Menurut kodratnya manusia adalah makhluk sosial atau
makhluk bermasyarakat, selain itu juga diberikan yang berupa akal pikiran yang
berkembang serta dapat dikembangkan. Dalam hubungannya dengan manusia sebagai
makhluk sosial, manusia selalu hidup bersama dengan manusia lainnya. Dorongan
masyarakat yang dibina sejak lahir akan selalu menampakan dirinya dalam
berbagai bentuk, karena itu dengan sendirinya manusia akan selalu bermasyarakat
dalam kehidupannya. Manusia dikatakan sebagai makhluk sosial, juga karena pada
diri manusia ada dorongan dan kebutuhan untuk berhubungan (interaksi) dengan
orang lain, manusia juga tidak akan bisa hidup sebagai manusia kalau tidak
hidup di tengah-tengah manusia. Diperkuat dengan dalil Aristoteles mengatakan
Manusia itu Zoon Politicon yang artinya satu individu dengan individu lainnya
saling membutuhkan satu sama lain sehingga keterkaitan yang tak bisa dipisahkan
dalam kehidupan bermasyarakat. Sedang menurut Freud,super-ego pribadi manusia
sudah mulai dibentuk ketika ia berumur 5-6 tahun dan perkembangan super-ego
tersebut berlangsung terus menerus selama ia hidup. Super-ego yang terdiri dari
atas hati nurani, norma-norma, dan cita-cita pribadi itu tidak mungkin
terbentuk dan berkembang tanpa manusia itu bergaul dengan manusia lainnya,
sehingga sudah jelas bahwa tanpa pergaulan sosial itu manusia itu tidak dapat
berkembang sebagai manusia seutuhnya.
Meskipun banyak spesies berprinsip sosial, manusia
sebagai makhluk sosial akan membentuk kelompok berdasarkan ikatan / pertalian
genetik, perlindungan-diri, atau membagi pengumpulan makanan dan penyalurannya,
manusia dibedakan dengan rupa-rupa dan kemajemukan dari adat kebiasaan yang
mereka bentuk entah untuk kelangsungan hidup individu atau kelompok dan untuk
pengabadian dan perkembangan teknologi, pengetahuan, serta kepercayaan.

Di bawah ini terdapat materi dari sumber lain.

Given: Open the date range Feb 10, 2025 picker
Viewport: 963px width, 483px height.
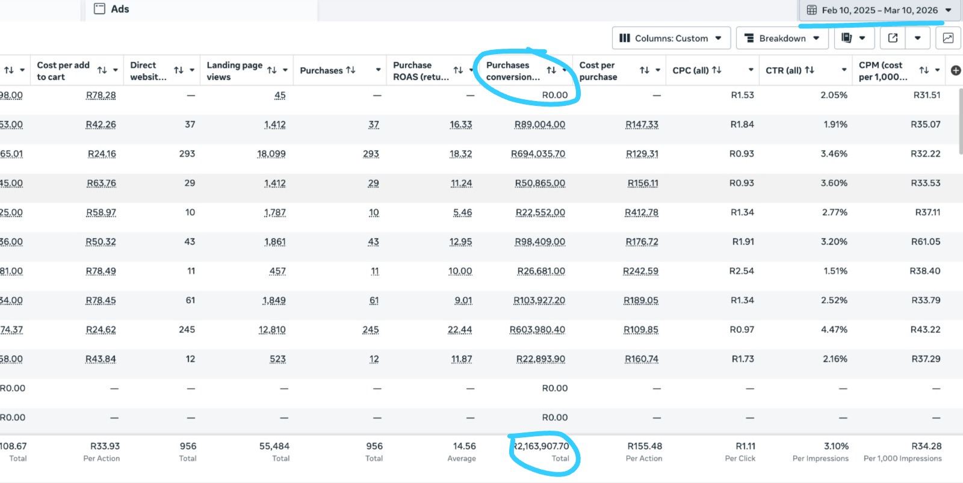Looking at the screenshot, I should [x=879, y=10].
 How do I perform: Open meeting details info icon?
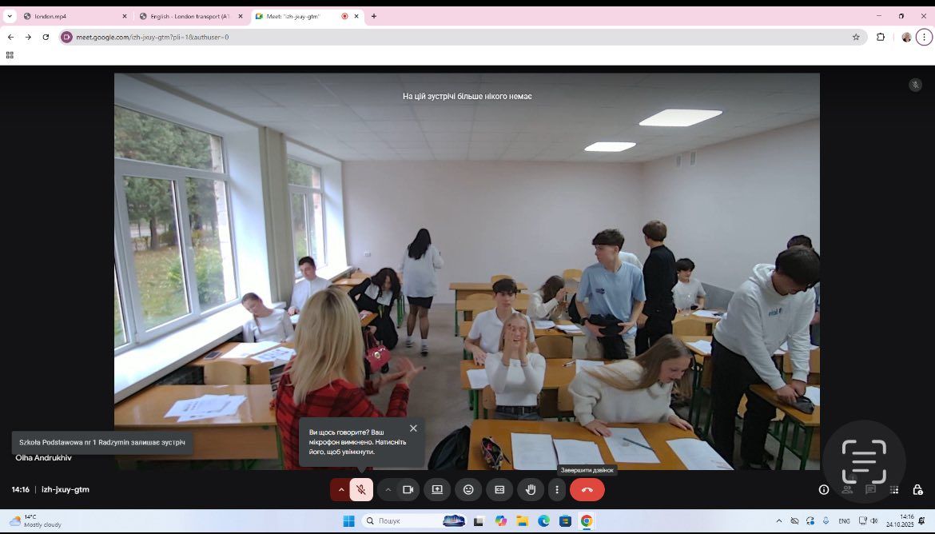pos(824,489)
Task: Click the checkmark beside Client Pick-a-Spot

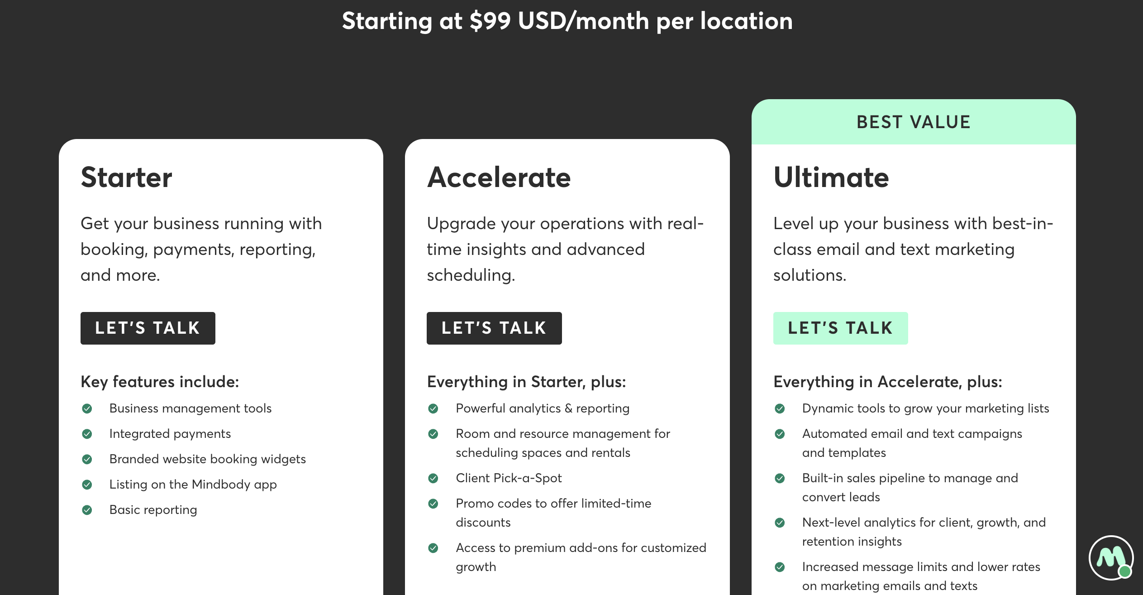Action: pyautogui.click(x=433, y=478)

Identitas kelompok, penerimaan dan dukungan dapat mendesak pengaruh kuat pada
tingkah laku individu, tetapi manusia juga unik dalam kemampuannya untuk
membentuk dan beradaptasi ke kelompok baru.
Manusia sebagai makhluk sosial artinya manusia
sebagai warga masyarakat. Dalam kehidupan sehari-hari manusia tidak dapat hidup
sendiri atau mencukupi kebutuhan sendiri. Meskipun dia mempunyai kedudukan dan
kekayaan, dia selalu membutuhkan manusia lain. Setiap manusia cenderung untuk
berkomunikasi, berinteraksi, dan bersosialisasi dengan manusia lainnya. Dapat
dikatakan bahwa sejak lahir, dia sudah disebut sebagai makhluk sosial.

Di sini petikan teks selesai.